How To Back Up, Restore, and Migrate a MongoDB Database on Ubuntu 14.04

Published on April 15, 2016
How To Back Up, Restore, and Migrate a MongoDB Database on Ubuntu 14.04
Not using Ubuntu 14.04?Choose a different version or distribution.
Ubuntu 14.04

Introduction

MongoDB is one of the most popular NoSQL database engines. It is famous for being scalable, powerful, reliable and easy to use. In this article we’ll show you how to back up, restore, and migrate your MongoDB databases.

Importing and exporting a database means dealing with data in a human-readable format, compatible with other software products. In contrast, the backup and restore operations create or use MongoDB-specific binary data, which preserves not only the consistency and integrity of your data but also its specific MongoDB attributes. Thus, for migration its usually preferable to use backup and restore as long as the source and target systems are compatible.

Prerequisites

Before following this tutorial, please make sure you complete the following prerequisites:

Except otherwise noted, all of the commands that require root privileges in this tutorial should be run as a non-root user with sudo privileges.

Understanding the Basics

Before continue further with this article some basic understanding on the matter is needed.
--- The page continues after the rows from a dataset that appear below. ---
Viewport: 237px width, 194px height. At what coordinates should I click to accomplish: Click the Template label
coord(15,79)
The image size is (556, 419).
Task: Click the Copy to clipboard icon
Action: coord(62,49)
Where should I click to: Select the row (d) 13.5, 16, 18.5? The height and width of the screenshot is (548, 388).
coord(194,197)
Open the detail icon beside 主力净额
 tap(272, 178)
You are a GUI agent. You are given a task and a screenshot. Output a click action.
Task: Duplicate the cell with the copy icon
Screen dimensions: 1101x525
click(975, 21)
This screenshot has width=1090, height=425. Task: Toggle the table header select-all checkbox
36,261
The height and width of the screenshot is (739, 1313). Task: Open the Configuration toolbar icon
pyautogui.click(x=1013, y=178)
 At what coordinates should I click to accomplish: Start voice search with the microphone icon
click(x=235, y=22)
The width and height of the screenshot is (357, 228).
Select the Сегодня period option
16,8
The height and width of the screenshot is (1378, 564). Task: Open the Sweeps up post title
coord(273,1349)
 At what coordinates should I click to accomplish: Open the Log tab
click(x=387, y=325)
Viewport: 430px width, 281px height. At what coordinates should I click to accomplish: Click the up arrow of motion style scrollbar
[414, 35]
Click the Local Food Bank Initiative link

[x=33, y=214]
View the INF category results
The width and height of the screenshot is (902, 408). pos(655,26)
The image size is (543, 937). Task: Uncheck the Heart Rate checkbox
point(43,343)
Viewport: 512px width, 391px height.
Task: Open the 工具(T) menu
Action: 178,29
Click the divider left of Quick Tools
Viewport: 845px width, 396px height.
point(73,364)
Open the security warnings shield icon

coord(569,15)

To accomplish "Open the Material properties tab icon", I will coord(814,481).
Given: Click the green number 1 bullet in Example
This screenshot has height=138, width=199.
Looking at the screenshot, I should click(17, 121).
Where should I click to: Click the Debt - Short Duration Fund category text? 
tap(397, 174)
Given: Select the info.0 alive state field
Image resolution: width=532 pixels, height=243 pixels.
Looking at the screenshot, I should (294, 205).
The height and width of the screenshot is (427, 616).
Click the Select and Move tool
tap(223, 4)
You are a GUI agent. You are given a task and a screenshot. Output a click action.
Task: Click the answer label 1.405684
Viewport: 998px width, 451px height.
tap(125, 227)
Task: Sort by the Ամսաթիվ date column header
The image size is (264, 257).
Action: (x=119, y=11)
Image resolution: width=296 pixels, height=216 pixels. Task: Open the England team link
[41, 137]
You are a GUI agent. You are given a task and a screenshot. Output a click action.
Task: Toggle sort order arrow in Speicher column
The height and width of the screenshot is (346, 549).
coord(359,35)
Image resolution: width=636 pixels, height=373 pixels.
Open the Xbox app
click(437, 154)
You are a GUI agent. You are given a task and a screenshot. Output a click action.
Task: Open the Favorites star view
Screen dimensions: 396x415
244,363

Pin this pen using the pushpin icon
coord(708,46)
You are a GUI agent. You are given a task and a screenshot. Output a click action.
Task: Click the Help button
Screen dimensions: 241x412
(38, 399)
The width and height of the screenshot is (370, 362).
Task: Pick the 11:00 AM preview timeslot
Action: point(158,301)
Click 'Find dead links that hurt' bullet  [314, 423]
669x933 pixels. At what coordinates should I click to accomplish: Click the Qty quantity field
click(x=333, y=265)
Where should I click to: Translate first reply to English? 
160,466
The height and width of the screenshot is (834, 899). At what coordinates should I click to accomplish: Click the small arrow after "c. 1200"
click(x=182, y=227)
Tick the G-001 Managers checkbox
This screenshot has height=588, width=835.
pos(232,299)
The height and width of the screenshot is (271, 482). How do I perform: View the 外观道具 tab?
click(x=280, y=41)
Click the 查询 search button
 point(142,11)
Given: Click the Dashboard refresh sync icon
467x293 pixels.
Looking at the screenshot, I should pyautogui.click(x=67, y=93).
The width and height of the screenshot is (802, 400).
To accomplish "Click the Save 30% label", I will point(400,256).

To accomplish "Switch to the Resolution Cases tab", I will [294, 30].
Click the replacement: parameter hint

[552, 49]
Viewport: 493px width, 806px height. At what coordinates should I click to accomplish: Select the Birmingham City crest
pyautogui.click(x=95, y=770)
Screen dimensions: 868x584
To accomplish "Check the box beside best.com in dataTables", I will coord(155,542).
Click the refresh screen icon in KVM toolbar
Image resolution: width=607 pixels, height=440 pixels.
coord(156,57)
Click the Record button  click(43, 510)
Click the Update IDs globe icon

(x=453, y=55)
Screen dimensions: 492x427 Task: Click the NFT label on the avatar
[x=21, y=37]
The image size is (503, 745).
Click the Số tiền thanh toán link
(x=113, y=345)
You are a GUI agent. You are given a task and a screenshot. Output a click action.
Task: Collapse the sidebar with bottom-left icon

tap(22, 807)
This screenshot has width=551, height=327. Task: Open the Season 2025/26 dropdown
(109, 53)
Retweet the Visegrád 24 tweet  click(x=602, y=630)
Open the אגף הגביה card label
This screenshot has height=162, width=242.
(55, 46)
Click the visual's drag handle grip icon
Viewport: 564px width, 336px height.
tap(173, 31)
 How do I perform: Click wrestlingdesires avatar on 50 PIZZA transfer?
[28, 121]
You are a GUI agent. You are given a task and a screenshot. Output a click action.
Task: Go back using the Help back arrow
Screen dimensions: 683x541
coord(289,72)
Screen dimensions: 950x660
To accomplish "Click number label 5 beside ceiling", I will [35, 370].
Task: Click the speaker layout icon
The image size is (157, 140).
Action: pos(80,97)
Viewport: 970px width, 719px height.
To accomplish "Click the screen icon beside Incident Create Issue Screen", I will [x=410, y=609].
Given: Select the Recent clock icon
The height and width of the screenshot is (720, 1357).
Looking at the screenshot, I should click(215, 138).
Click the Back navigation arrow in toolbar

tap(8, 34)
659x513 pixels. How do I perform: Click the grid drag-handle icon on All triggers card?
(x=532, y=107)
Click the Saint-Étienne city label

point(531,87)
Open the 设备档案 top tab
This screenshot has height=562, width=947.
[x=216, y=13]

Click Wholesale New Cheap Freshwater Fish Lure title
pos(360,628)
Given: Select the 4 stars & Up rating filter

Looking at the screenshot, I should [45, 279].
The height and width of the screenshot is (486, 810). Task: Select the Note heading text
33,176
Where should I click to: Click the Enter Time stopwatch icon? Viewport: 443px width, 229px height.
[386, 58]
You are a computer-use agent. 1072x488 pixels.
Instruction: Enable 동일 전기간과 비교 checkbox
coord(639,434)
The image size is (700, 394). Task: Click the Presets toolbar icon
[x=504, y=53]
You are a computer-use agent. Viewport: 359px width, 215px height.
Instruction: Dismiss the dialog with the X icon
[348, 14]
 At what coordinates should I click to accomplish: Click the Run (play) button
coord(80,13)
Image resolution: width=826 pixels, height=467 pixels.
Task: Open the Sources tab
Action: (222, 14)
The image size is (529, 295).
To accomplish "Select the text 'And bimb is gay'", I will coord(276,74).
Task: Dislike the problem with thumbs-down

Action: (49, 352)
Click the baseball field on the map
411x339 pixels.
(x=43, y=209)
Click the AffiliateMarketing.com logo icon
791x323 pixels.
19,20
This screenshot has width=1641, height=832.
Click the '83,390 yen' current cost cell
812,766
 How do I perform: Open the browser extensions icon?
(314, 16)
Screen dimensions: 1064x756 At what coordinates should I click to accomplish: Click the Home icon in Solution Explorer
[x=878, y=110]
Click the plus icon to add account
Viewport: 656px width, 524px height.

If you have experience with popular relational database systems such as MySQL, you may find some similarities when working with MongoDB.

The first thing you should know is that MongoDB uses json and bson (binary json) formats for storing its information. Json is the human-readable format which is perfect for exporting and, eventually, importing your data. You can further manage your exported data with any tool which supports json, including a simple text editor.

An example json document looks like this:

Example of json Format
{"address":[
    {"building":"1007", "street":"Park Ave"},
    {"building":"1008", "street":"New Ave"},
]}

Json is very convenient to work with, but it does not support all the data types available in bson. This means that there will be the so called ‘loss of fidelity’ of the information if you use json. For backing up and restoring, it’s better to use the binary bson.

Second, you don’t have to worry about explicitly creating a MongoDB database. If the database you specify for import doesn’t already exist, it is automatically created. Even better is the case with the collections’ (database tables) structure. In contrast to other database engines, in MongoDB the structure is again automatically created upon the first document (database row) insert.

Third, in MongoDB reading or inserting large amounts of data, such as for the tasks of this article, can be resource intensive and consume much of the CPU, memory, and disk space. This is something critical considering that MongoDB is frequently used for large databases and Big Data. The simplest solution to this problem is to run the exports and backups during the night or during non-peak hours.

Fourth, information consistency could be problematic if you have a busy MongoDB server where the information changes during the database export or backup process. There is no simple solution to this problem, but at the end of this article, you will see recommendations to further read about replication.

While you can use the import and export functions to backup and restore your data, there are better ways to ensure the full integrity of your MongoDB databases. To backup your data you should use the command mongodump. For restoring, use mongorestore. Let’s see how they work.

Backing Up a MongoDB Database

Let’s cover backing up your MongoDB database first.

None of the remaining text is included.